High or persistent exposure to potential allergens, particularly the house dust mite antigens, is a major risk factor for the development of allergic airway diseases (1). Although there is an increased understanding of the mechanisms implicated in the development of allergic airway inflammation once sensitization has occurred, the mechanisms of interaction between antigens and airway resident cells and their role in the sensitization process are still unclear.

The bronchial epithelium is the first barrier encountered by inhaled antigens. Although bronchial epithelial cells express major histocompatibility complex class II molecules (2-4), they cannot process antigen effectively to function as complete accessory cells (3). Dendritic cells are considered the main antigen-presenting cells in the airways (5). For sensitization to occur it is necessary that potential allergens encounter the cells that form an intricate network within epithelial cells (5,6). However, the activation of dendritic cells by inhaled antigens normally leads to the induction of inhalation tolerance rather than to allergic inflammation (5-7). The mechanisms involved in the disruption of this tolerance in allergic individuals are poorly understood. One hypothesis is that antigen-induced activation of resident cells or other effector cells in the airways may affect the outcome of antigen exposure through the release of substances that provide antigen-presenting cells with specific instruction to direct the response toward an immune reaction (7,8).
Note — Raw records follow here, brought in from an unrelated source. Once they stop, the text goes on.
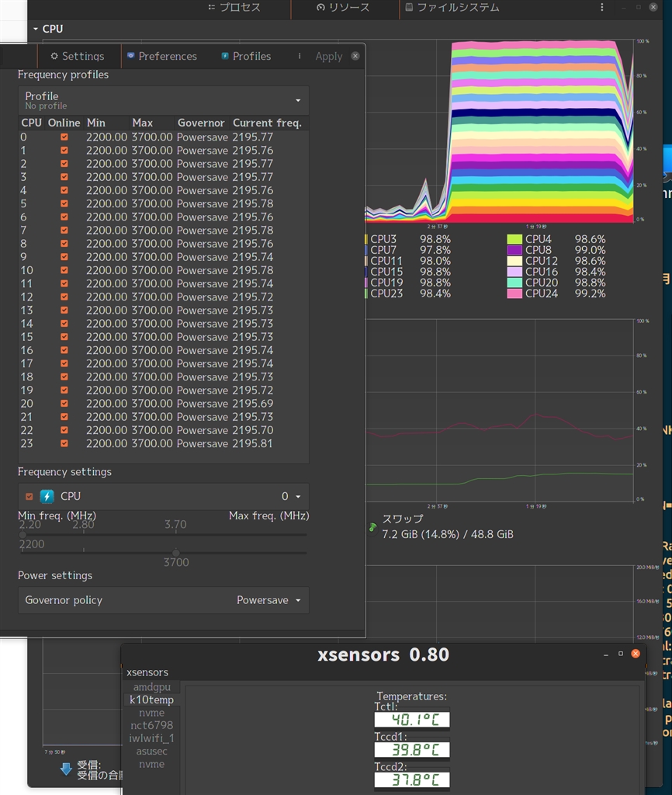Open system monitor kebab menu icon

pos(601,7)
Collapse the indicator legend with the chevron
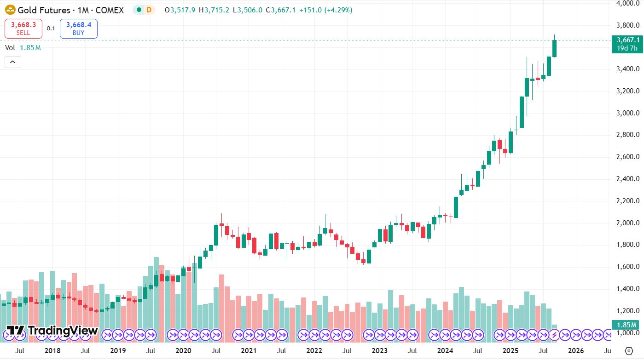Viewport: 644px width, 360px height. pyautogui.click(x=12, y=62)
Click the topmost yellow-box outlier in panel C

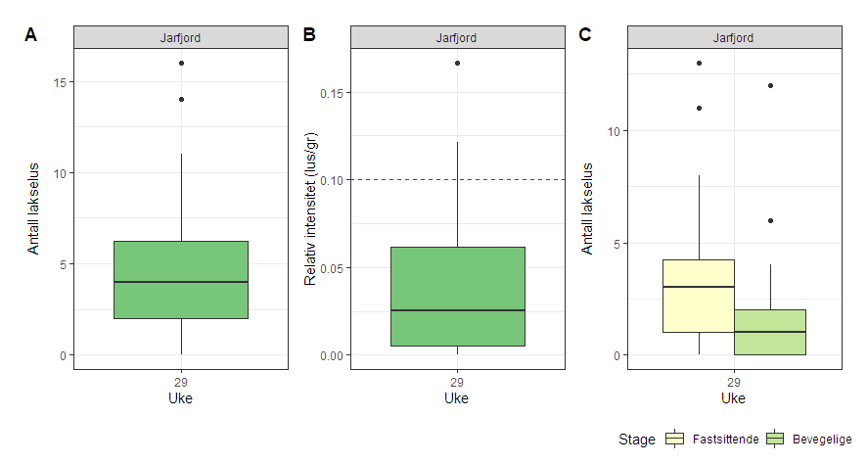[699, 63]
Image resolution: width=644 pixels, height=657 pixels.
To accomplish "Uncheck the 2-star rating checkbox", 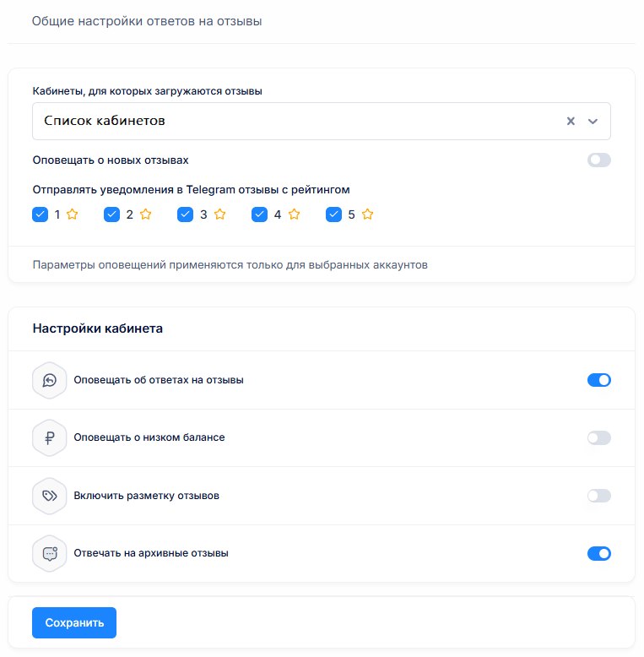I will coord(111,214).
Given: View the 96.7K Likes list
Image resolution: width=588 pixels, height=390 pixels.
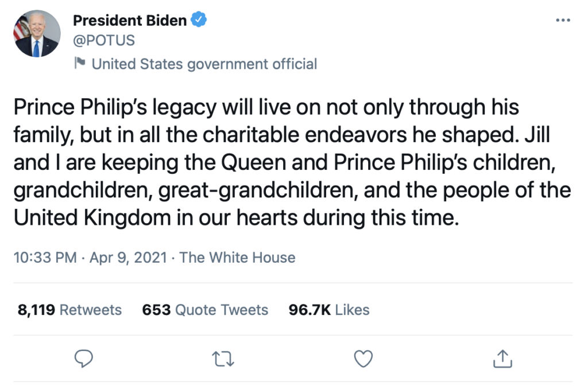Looking at the screenshot, I should pos(329,310).
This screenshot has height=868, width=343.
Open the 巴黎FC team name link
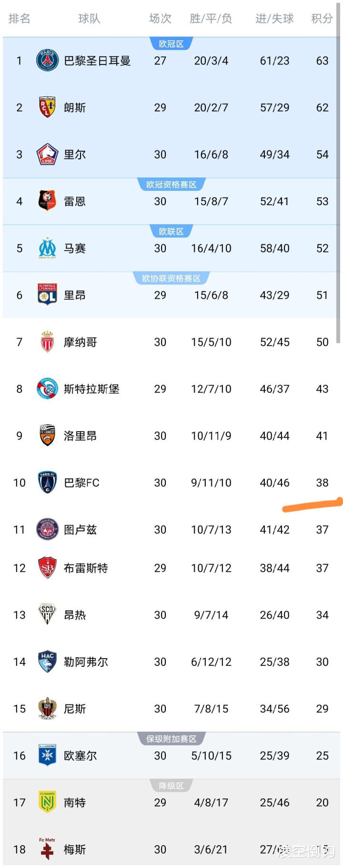point(81,483)
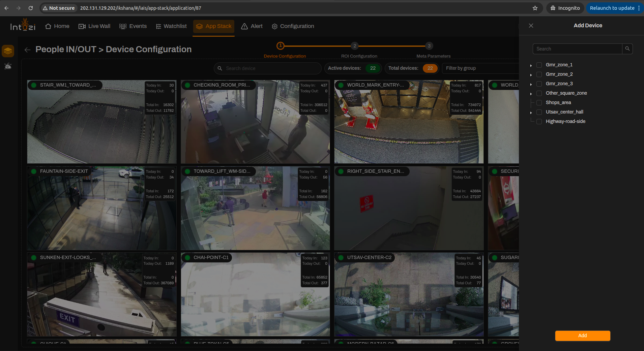Select the Highway-road-side checkbox

click(x=539, y=122)
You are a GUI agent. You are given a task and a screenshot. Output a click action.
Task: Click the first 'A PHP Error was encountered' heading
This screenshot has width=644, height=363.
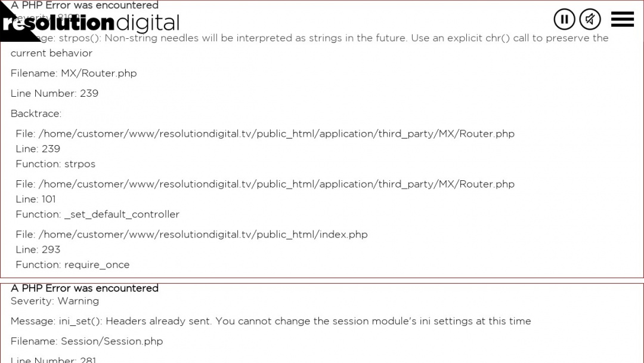pos(85,5)
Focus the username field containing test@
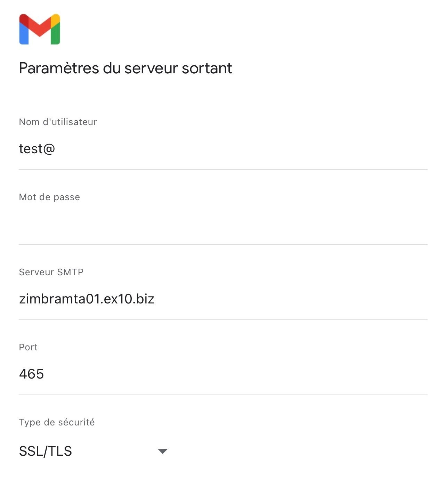 point(223,149)
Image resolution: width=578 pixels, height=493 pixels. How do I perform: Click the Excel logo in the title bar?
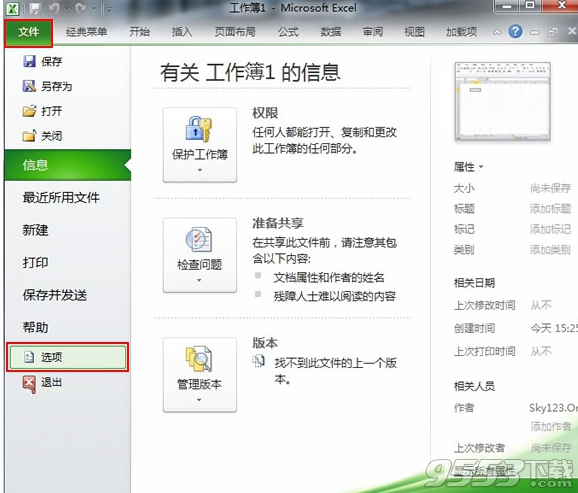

It is therefore important to clarify how inhaled antigens can interact with airway epithelial cells and other resident cells and if the modalities of this interaction are abnormal in individuals with allergic diseases.

In this article, I discuss the potential mechanisms by which antigens may cross the epithelium and reach their targets in the bronchial mucosa in order to initiate and reiterate allergic responses. I review the results of studies indicating that bronchial epithelial cells of patients with allergic asthma behave differently from normal epithelial cells when exposed to the antigen most often implicated in the pathogenesis of this disease and that this alteration may promote sensitization and the development of allergic responses. Finally, I discuss the mechanisms by which inhaled antigens may potentially affect the cardiovascular function once they have crossed the airway epithelium and caused the activation of airway resident cells.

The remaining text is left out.